Source extract:
Content starts

Effects of changes in sodium balance on plasma and kidney angiotensin II levels in anesthetized and conscious Ren-2 transgenic rats.J Hypertens. 2006 Mar; 24(3):517-27.JH
Since there is as yet no general agreement regarding the role of plasma and kidney angiotensin II (ANG II) in the development of hypertension in Ren-2 transgenic rats (TGR), in the present study we evaluated plasma and kidney ANG II levels in anesthetized and conscious TGR and in normotensive Hannover-Sprague-Dawley rats (HanSD) fed a normal salt diet (NS). Given the importance of ANG II in the development of salt-sensitive hypertension, and the fact that hypertensinogenic actions of ANG II are mediated via ANG II type 1 (AT1) receptors, the effects of high salt (HS) intake and of sodium depletion on blood pressure (BP), ANG II levels and kidney AT1 receptor protein expression in TGR and HanSD were also examined.

Content ends

Exercise data:
Content starts

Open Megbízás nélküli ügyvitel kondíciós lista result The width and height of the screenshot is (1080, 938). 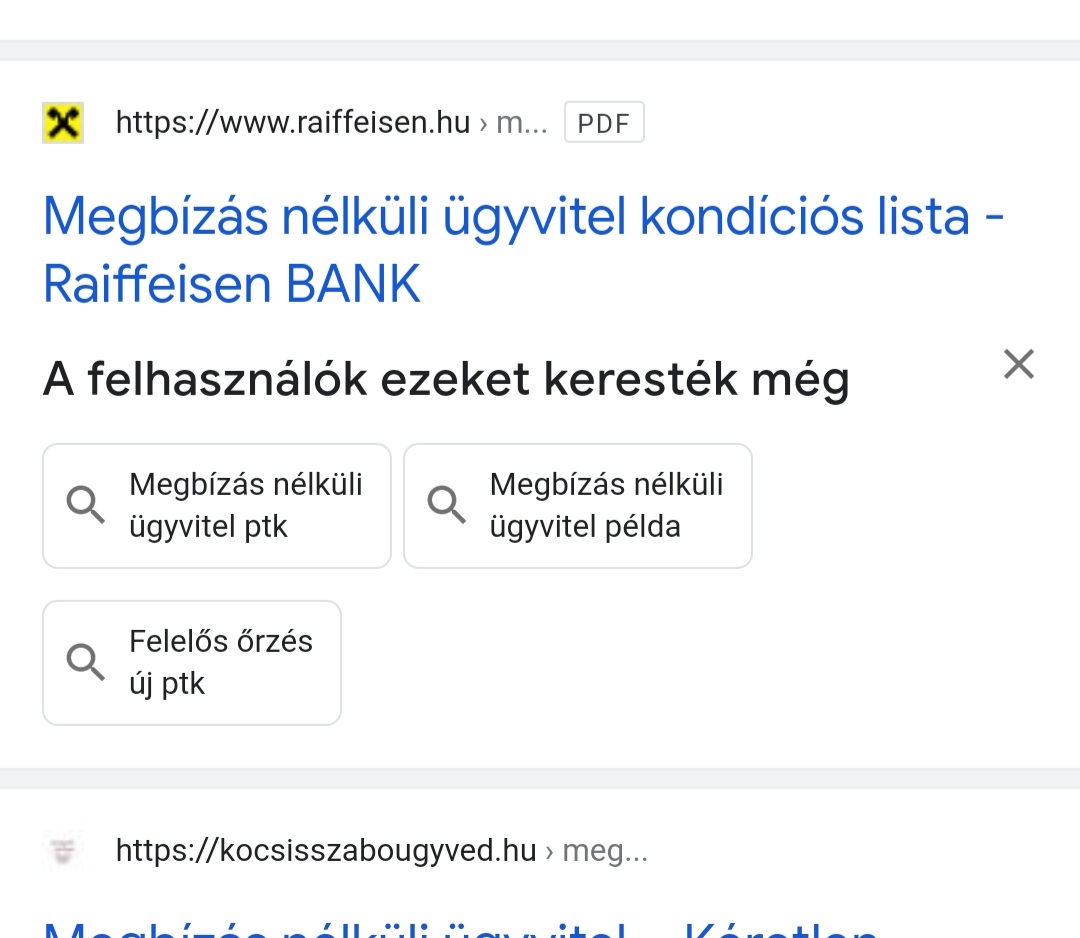[x=523, y=249]
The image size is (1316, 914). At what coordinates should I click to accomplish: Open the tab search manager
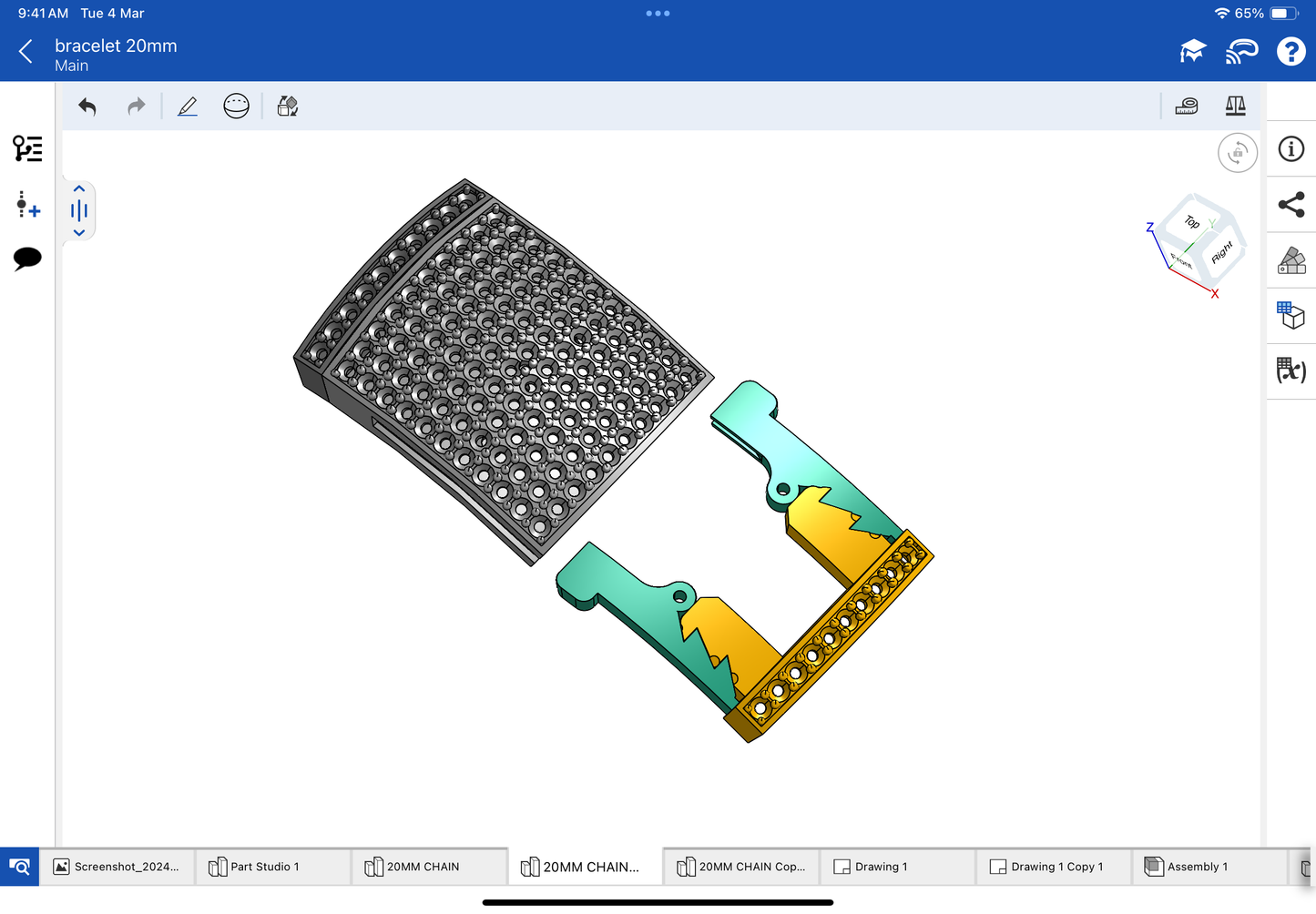pyautogui.click(x=19, y=867)
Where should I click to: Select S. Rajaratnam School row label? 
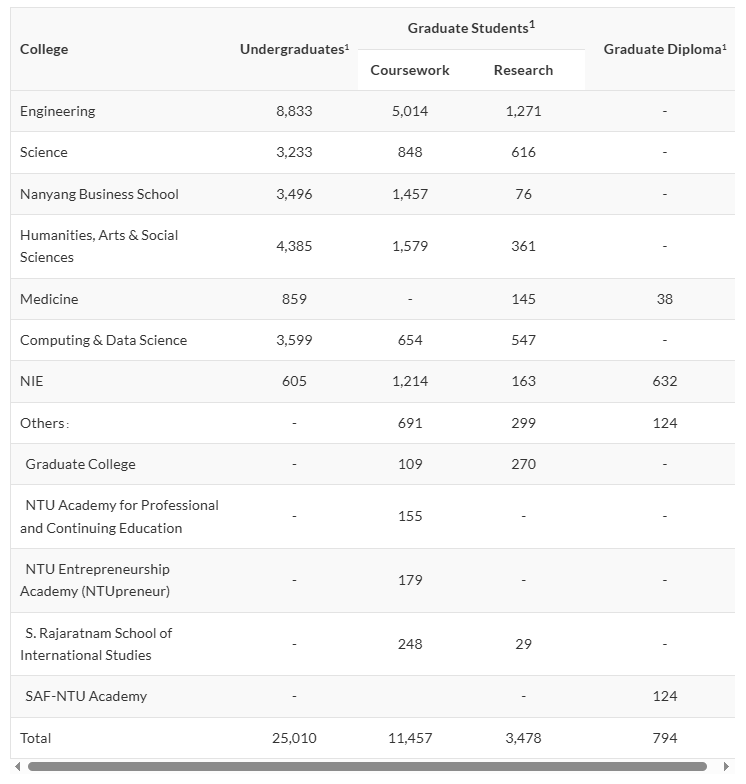click(97, 644)
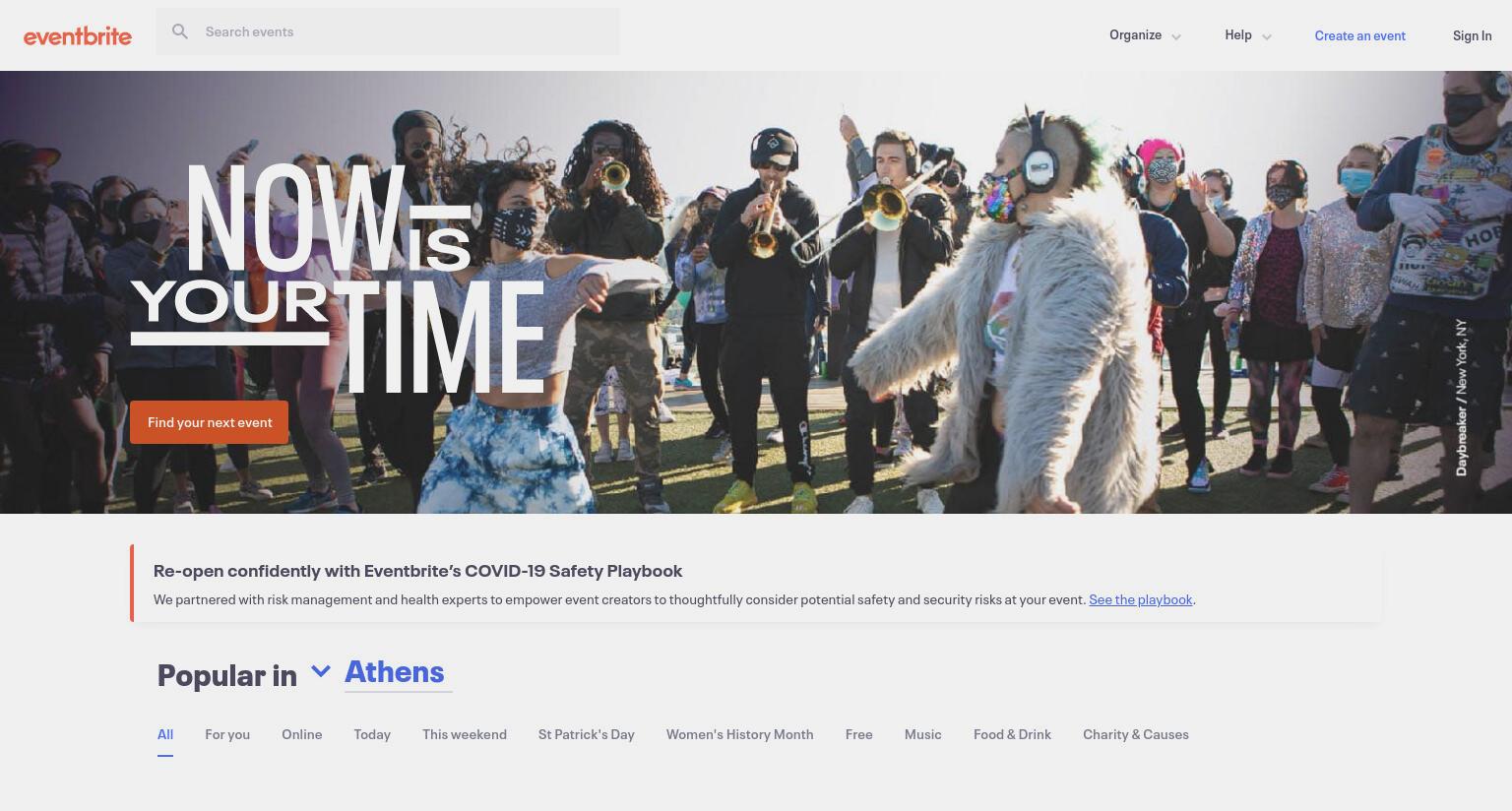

Content ends

Exercise tasks:
1. List every abbreviation that the abstract on sodium balance and angiotensin II in Ren-2 transgenic rats defines in parentheses, together with the term each one stands for.
2. Proceed with the abstract on sodium balance and angiotensin II in Ren-2 transgenic rats, writing the sentences that would follow its last one.

Exercise results:
1.
ANG II: angiotensin II
TGR: Ren-2 transgenic rats
HanSD: Hannover-Sprague-Dawley rats
NS: normal salt diet
AT1: ANG II type 1 (receptors)
HS: high salt
BP: blood pressure

2.
Rats were maintained on a NS diet (0.6% NaCl) or fed a HS diet (2% NaCl) for 4 days or were sodium depleted (40 mg/l furosemide for 1 day followed by 3 days of 0.01% NaCl diet). They were sacrificed either by an overdose of anesthetic (thiopental sodium) or by decapitation (without anesthetic) and plasma and kidney ANG II levels were determined by radioimmunoassay during the prehypertensive (32 days old), the early (52 days) and the maintenance (90 days) phases of hypertension. Total kidney AT1 receptor protein levels were assessed by Western blot analysis.
In anesthetized animals fed the NS diet, plasma ANG II levels were lower in 32-day-old TGR than in HanSD, but at 52 and 90 days of age no significant differences were noted. ANG II concentrations in kidney tissue were similar in 32- and 90-day-old TGR and HanSD, but were higher in 52-day-old TGR than in HanSD. In contrast, in conscious animals immediately after decapitation, plasma and kidney ANG II levels were higher in TGR than in HanSD at all ages. HS diet did not change BP but suppressed ANG II levels in HanSD at all ages. In contrast, HS diet increased BP but did not decrease plasma and kidney ANG II levels in TGR at all ages. Sodium restriction did not alter BP and resulted in a marked increase in ANG II levels in HanSD, but caused a significant decrease in BP in TGR without altering plasma or tissue ANG II concentrations. There were no significant differences in renal AT1 receptor protein expression between HanSD and TGR at any age of any of the experimental groups.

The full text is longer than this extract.